*** Opening of PASSAGE SHOWN ***
A mental health team and multiple counselors are in place at each school. A district mental health committee organizes training, wellness rooms, early detection screenings and more. “We’ve had no student suicides for six consecutive years,” Anderson notes. 

Wraparound services

“We’ve created systems of love and belonging and inclusivity” to help families in need, Anderson says. Topeka Public Schools looks at the whole child and whole family, whether addressing chronic absenteeism with home outreach that includes potential solutions or providing a welcome center to help immigrant and refugee families, The welcome center is staffed to help with translation, school registration, language assessments and classes, and even clothing and supplies.

”When they have their work permit, we give them jobs, we give them volunteerism, we help them find housing. We give them groceries. We take them to a store that we have here in our own district, so they can shop with dignity and at no cost,” Anderson says. 

That assistance, with the help of the United Way and local businesses, can include housing those without homes. Student homelessness in the district has decreased by 50%.

Community partnerships that pay for programs

Impact Avenues. United Way. City of Topeka. National Education Equity Lab. All these and many more organizations and businesses have come on board in some way to help realize Anderson’s vision. 

“Hospitals and universities give teachers to us,” Anderson says. “It’s been remarkable just to see what’s possible. You know, I’ve learned your mindset is your only barrier — how you think about people and opportunities and how you think about your connection to those people.”

Using the right language to connect with others

Anderson has wielded savvy thinking to weather the storms, from the George Floyd to Gaza protests, from book bans to social and emotional learning backlash.
*** Close of PASSAGE SHOWN ***
*** Opening of SUPPLIED RECORDS ***
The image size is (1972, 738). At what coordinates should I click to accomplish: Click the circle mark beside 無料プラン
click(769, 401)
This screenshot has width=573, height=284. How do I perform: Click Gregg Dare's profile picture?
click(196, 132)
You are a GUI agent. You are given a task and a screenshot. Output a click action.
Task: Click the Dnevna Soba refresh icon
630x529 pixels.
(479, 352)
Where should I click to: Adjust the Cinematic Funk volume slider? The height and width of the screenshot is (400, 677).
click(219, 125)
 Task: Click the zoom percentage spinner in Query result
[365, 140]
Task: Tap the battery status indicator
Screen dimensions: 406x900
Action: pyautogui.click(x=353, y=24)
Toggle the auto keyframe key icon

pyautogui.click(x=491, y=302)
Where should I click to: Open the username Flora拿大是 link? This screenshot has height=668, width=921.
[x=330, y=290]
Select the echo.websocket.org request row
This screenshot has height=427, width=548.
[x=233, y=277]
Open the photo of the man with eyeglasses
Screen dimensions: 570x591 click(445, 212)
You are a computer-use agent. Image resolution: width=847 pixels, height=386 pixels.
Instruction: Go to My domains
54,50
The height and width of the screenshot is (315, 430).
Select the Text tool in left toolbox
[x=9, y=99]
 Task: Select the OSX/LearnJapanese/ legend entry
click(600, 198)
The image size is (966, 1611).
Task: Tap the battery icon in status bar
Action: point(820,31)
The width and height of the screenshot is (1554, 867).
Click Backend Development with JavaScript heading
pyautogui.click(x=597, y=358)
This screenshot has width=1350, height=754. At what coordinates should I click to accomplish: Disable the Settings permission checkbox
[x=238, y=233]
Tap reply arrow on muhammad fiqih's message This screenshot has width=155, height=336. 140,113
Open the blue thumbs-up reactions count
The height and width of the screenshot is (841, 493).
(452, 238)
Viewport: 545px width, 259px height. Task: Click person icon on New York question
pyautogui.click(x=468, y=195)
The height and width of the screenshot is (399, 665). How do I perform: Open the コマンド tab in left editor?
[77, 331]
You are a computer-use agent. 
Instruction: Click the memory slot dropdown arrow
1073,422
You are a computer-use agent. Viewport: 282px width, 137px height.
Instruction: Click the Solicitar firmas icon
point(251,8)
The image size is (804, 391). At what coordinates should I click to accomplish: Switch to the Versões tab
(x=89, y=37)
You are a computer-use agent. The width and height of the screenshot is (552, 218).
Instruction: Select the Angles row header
*** Close of SUPPLIED RECORDS ***
▶ _PROBLEM SET_:
A) Answer these questions from the passage on Topeka Public Schools:
(i) For how many consecutive years has the district had no student suicides?
(ii) By what percentage has student homelessness in the district decreased?
(iii) What does the welcome center's staff help with?
B) Decide whether each statement agrees with the passage on Topeka Public Schools. Give yes or no and quote the deciding words.
(i) Every school has a mental health team and more than one counselor.
(ii) The district's own store sells goods to families at reduced prices.
(iii) Universities supply teachers to the district.
C) Carry the passage on Topeka Public Schools forward from its final sentence, under its last heading, "Using the right language to connect with others".
The listing comes from a different source than the passage on Topeka Public Schools.

▶ _RESPONSE LIST_:
A)
(i) Six consecutive years.
(ii) 50%.
(iii) Translation, school registration, language assessments and classes, and clothing and supplies.

B)
(i) Yes: "A mental health team and multiple counselors are in place at each school."
(ii) No: "so they can shop with dignity and at no cost"
(iii) Yes: "Hospitals and universities give teachers to us"

C)
“We’re all wired to want to feel like we belong and to connect to others. What gets in the way sometimes is lack of knowledge and fear,” Anderson says. “Sometimes when you label things with a word or with language that causes people fear, that causes them to shut down. 

“So, rather than labeling something with perhaps branded language that might have a negative connotation, we just invite people to learn about literature and to see literature that represents the communities that we serve, and [literature] that communities, that young people, are going to see globally,” Anderson says. “That’s just different language. In no way did I mention CRT (critical race theory) or any of those other pieces.”

Similarly, she’s in a group of (all white) superintendents in the area called Legislative One Voice, and she suggested they note on their platform that they don’t support CRT, then share that with the Kansas Legislature. “Now, are we teaching about other cultures? Yes. Are we teaching history? Did we expand our curriculum? Absolutely,” she says with a smile. 

Anderson still uses the word equity. But because she knows others might believe equity means “dumbing down the curriculum or giving all people of color something that you aren’t giving other people,” she explains to them exactly what equity looks like for the district. 

“If we can remove the fear by providing knowledge and building capacity, you can go farther than you ever thought and remove barriers in ways you never thought you could,” Anderson says.

“You know, I thank God for the plaintiffs that had the courage as parents to say, ‘My child should have the right to have choice and access the opportunities in typical public schools,’” she says. “Because of them and their courage, and how they thought, it changed the nation. I just get the privilege to be here, standing on the shoulders of these people, and then having the responsibility to carry it forward.”


* Linda Brown is sometimes confused with Ruby Bridges. Despite the 1954 landmark Supreme Court ruling ending segregation in schools, Southern states ignored it. In 1960, Louisiana ordered schools to desegregate, though many Black parents were too afraid of reprisals to send their children to white schools. Bridges and her parents braved the threats, making her the first Black student to actually attend a white school in the South.